In an email Wednesday, the Sanders campaign promises his delegates a "very special meeting with Bernie himself." It will follow a series of morning briefings hosted by the campaign on some of Sanders' core causes — single-payer health care, the Trans-Pacific Partnership agreement and criminal justice. One session with senior Sanders staff will offer instruction to delegates "on how to keep the political revolution going strong."
"We can't wait to see you in Philly," according to the email, which was obtained by The Associated Press.
The planned closed-door meeting comes as many of his delegates are expressing disappointment and some uncertainty as they prepare to descend on Philadelphia for a weeklong convention in which Clinton will be formally nominated as the party's standard-bearer. Sanders endorsed Clinton last week, but he also did not release his delegates and made it clear he planned to continue promoting his liberal agenda.
The meeting will precede the 3 p.m. start of the convention. That day, delegates are expected to vote to finalize the party platform and rules. First lady Michelle Obama and Sanders were scheduled to address the convention that evening.
"At this point with Sen.
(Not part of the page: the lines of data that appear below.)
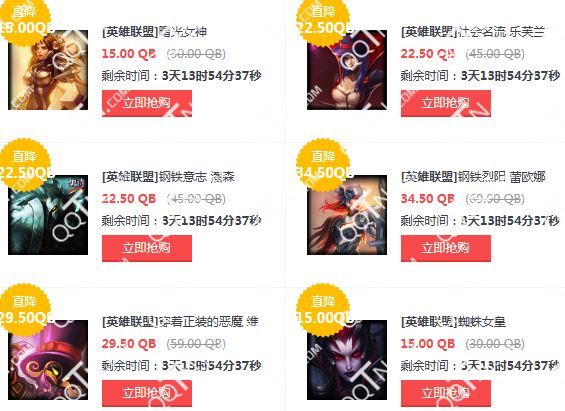Click the [英雄联盟]蜘蛛女皇 title

(453, 322)
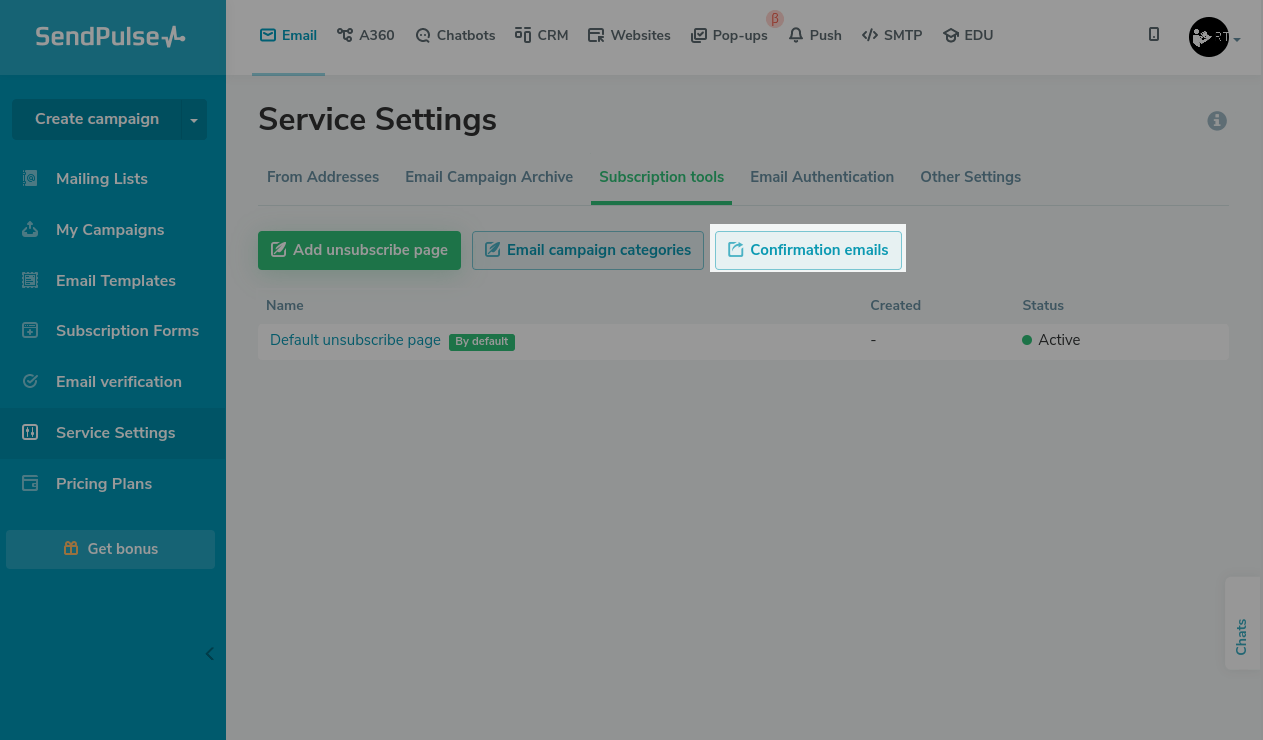
Task: Switch to the From Addresses tab
Action: point(323,177)
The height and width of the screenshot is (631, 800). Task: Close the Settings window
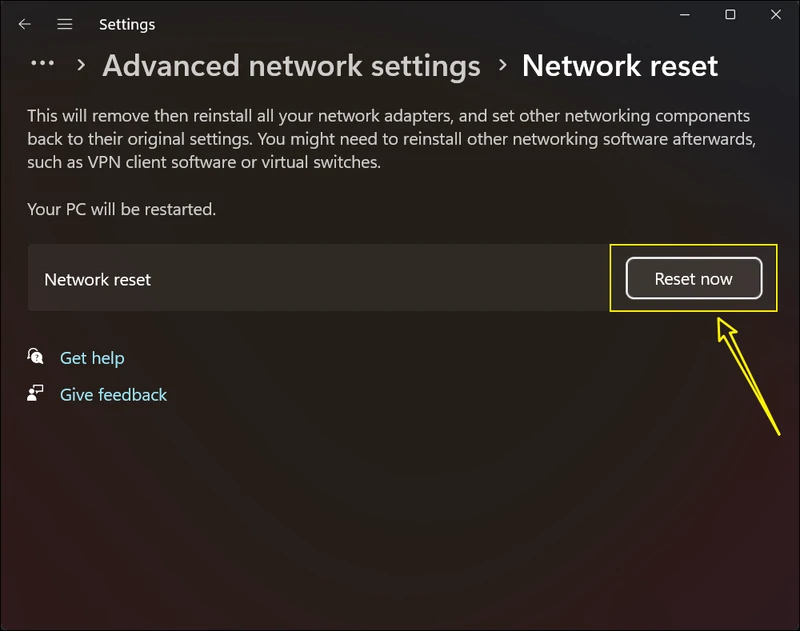[776, 15]
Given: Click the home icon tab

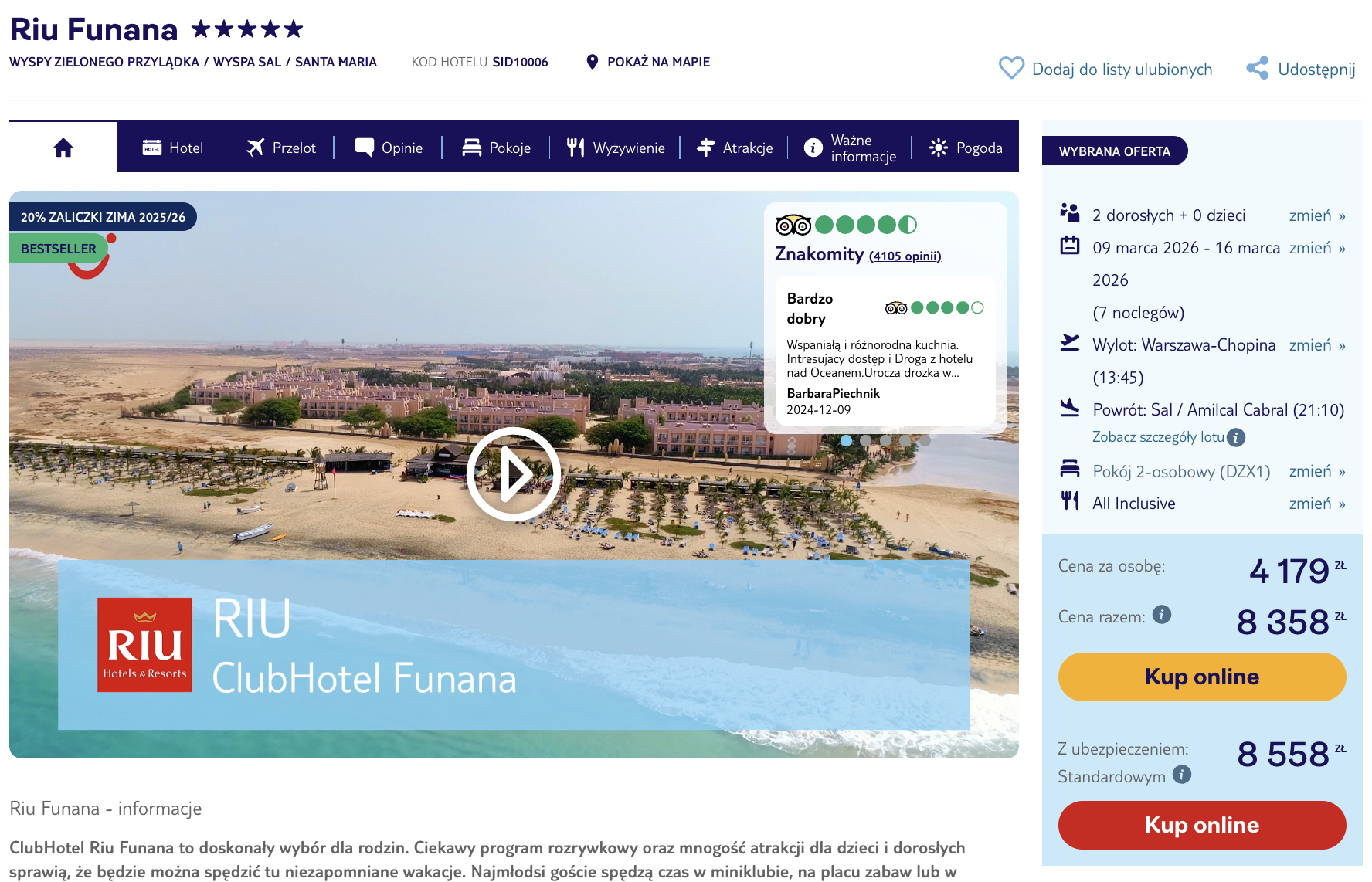Looking at the screenshot, I should [x=63, y=148].
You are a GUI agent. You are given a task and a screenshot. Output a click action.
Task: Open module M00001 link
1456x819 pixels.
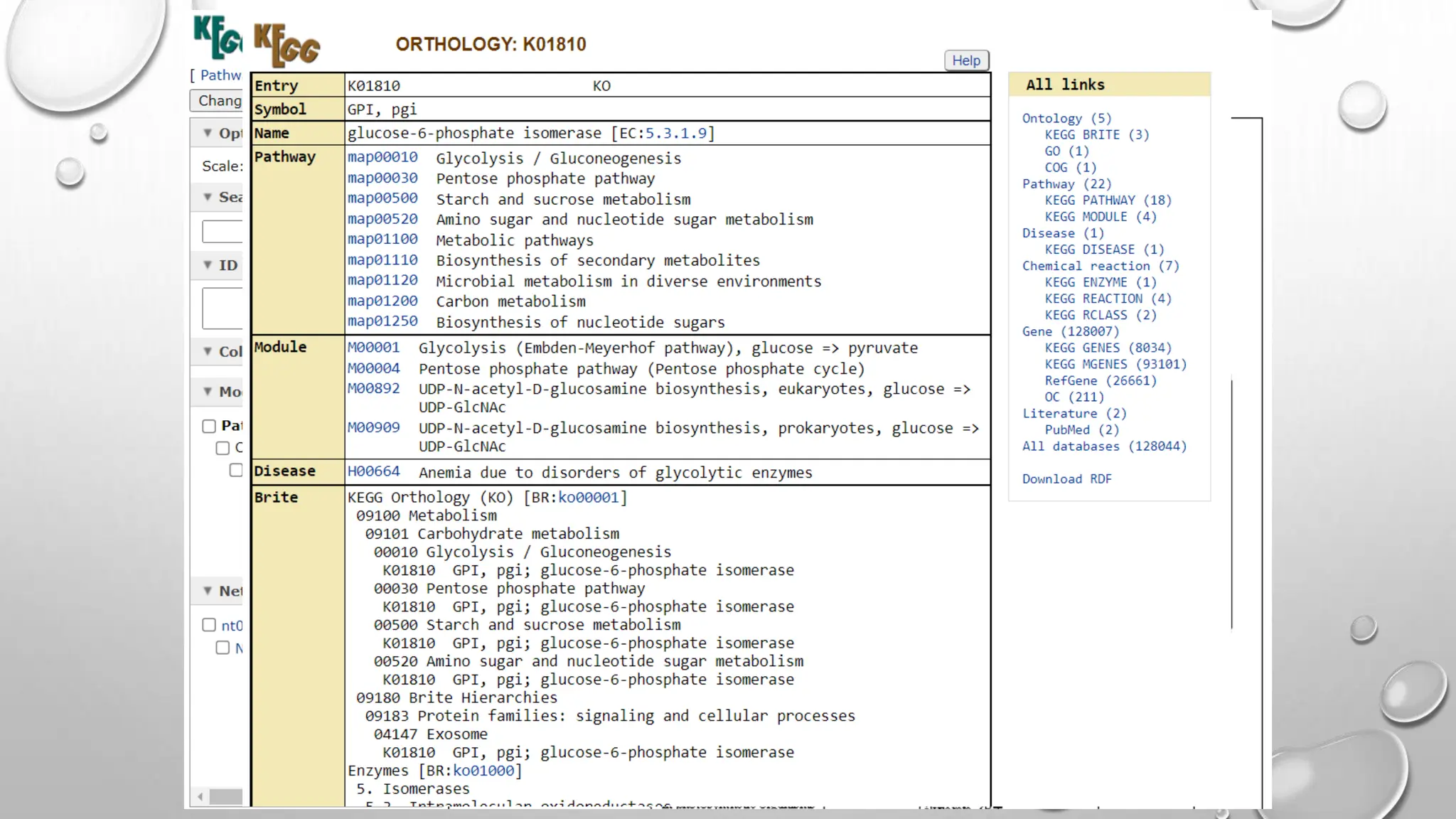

Sanders coming out to support Hillary Clinton but also not dropping out, it puts us delegates in a difficult position to try and read between the lines about what to do," said Oscar Mata, a delegate from Utah who intends to support the Democratic nominee.
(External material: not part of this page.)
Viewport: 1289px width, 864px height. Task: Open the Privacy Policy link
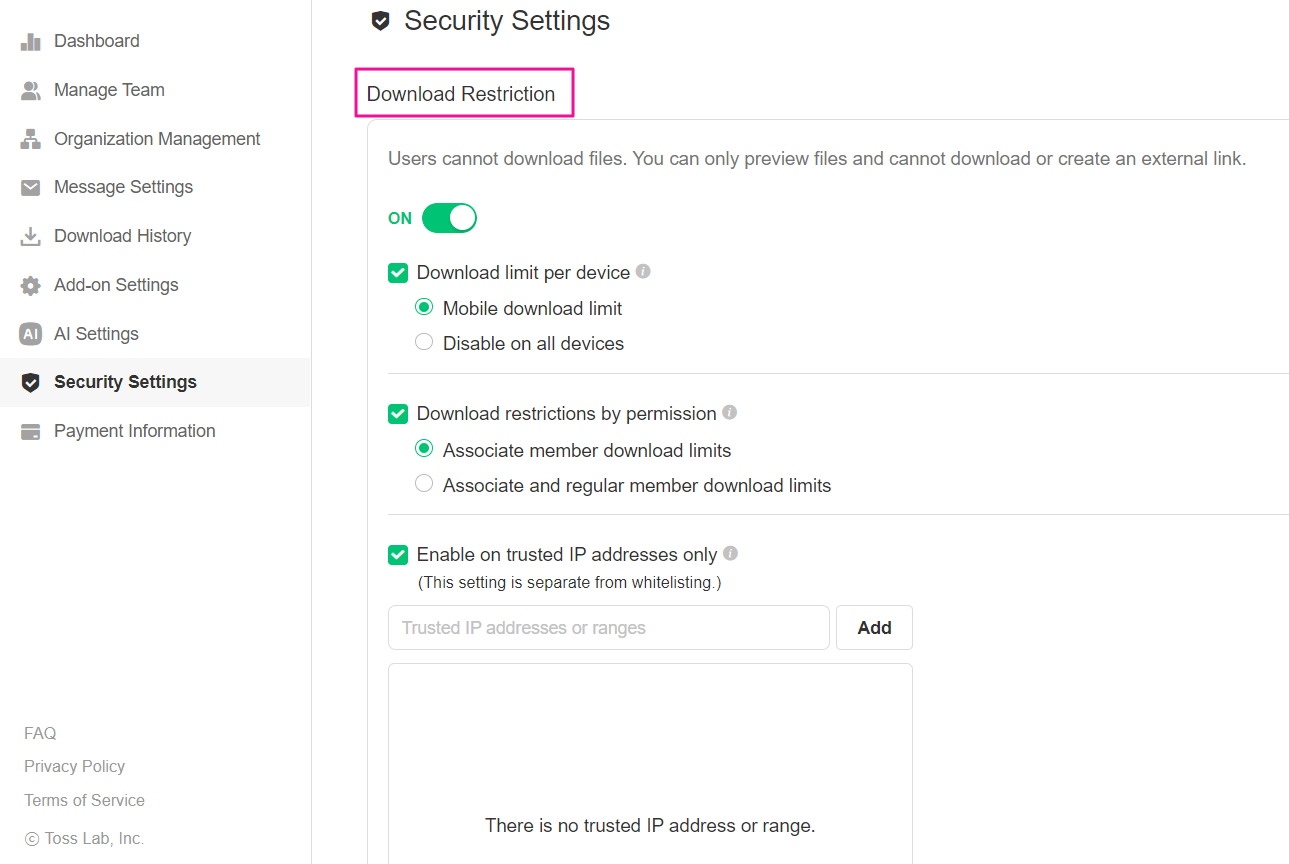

In recent weeks, hundreds of Sanders delegates have loosely organized by email and social media as a way of keeping tabs and to discuss ways to show support for Sanders during the convention. At the least, many want to see a traditional roll call vote of states, while others were considering mass sit-ins or even walkouts if delegates feel their views are not being respected or acknowledged, said Karen Bernal, a delegate from Sacramento, California, who helps lead the Bernie Delegates Network, which include more than 1,100 delegates.
Heading into the convention, Sanders has 1,894 delegates to Clinton's 2,807 when including superdelegates, or party officials who can support the candidate of their choice. It takes 2,383 to win, a threshold Clinton crossed in early June to become the presumptive nominee.
A spokesman for Sanders declined to comment.